• TASK DETAILS: Each line of the listing needs to be given again exactly.

»»

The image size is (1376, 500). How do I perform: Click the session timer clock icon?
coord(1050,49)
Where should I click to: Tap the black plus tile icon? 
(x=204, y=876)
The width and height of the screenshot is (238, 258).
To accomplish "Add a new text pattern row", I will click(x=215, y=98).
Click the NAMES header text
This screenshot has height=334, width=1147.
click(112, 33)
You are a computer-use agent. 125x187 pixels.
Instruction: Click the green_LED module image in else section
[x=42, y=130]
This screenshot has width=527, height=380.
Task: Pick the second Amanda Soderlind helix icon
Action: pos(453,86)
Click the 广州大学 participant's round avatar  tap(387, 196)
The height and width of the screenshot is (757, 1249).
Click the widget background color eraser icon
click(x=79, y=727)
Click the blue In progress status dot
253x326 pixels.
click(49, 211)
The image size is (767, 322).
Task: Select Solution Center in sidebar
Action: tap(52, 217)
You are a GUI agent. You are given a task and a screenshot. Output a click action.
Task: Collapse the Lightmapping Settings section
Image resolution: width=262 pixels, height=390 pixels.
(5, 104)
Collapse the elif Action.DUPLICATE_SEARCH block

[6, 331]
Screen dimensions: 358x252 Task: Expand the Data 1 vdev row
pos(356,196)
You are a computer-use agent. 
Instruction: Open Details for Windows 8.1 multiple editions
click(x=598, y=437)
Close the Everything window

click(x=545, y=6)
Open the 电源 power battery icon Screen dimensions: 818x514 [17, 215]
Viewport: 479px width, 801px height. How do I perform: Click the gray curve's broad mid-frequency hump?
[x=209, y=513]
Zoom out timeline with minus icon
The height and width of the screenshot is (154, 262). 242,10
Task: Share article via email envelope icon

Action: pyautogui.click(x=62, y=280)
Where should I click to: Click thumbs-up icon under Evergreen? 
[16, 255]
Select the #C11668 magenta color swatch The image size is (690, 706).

««

• YOUR RESPONSE:
The image size is (1376, 500). How do I perform: Click the session timer clock icon?
coord(1050,49)
Where should I click to: Tap the black plus tile icon? 
(x=204, y=876)
The width and height of the screenshot is (238, 258).
To accomplish "Add a new text pattern row", I will click(x=215, y=98).
Click the NAMES header text
This screenshot has height=334, width=1147.
click(112, 33)
You are a computer-use agent. 125x187 pixels.
Instruction: Click the green_LED module image in else section
[x=42, y=130]
This screenshot has width=527, height=380.
Task: Pick the second Amanda Soderlind helix icon
Action: pos(453,86)
Click the 广州大学 participant's round avatar  tap(387, 196)
The height and width of the screenshot is (757, 1249).
Click the widget background color eraser icon
click(x=79, y=727)
Click the blue In progress status dot
253x326 pixels.
click(49, 211)
The image size is (767, 322).
Task: Select Solution Center in sidebar
Action: tap(52, 217)
You are a GUI agent. You are given a task and a screenshot. Output a click action.
Task: Collapse the Lightmapping Settings section
Image resolution: width=262 pixels, height=390 pixels.
(5, 104)
Collapse the elif Action.DUPLICATE_SEARCH block

[6, 331]
Screen dimensions: 358x252 Task: Expand the Data 1 vdev row
pos(356,196)
You are a computer-use agent. 
Instruction: Open Details for Windows 8.1 multiple editions
click(x=598, y=437)
Close the Everything window

click(x=545, y=6)
Open the 电源 power battery icon Screen dimensions: 818x514 [17, 215]
Viewport: 479px width, 801px height. How do I perform: Click the gray curve's broad mid-frequency hump?
[x=209, y=513]
Zoom out timeline with minus icon
The height and width of the screenshot is (154, 262). 242,10
Task: Share article via email envelope icon

Action: pyautogui.click(x=62, y=280)
Where should I click to: Click thumbs-up icon under Evergreen? 
[16, 255]
Select the #C11668 magenta color swatch The image size is (690, 706).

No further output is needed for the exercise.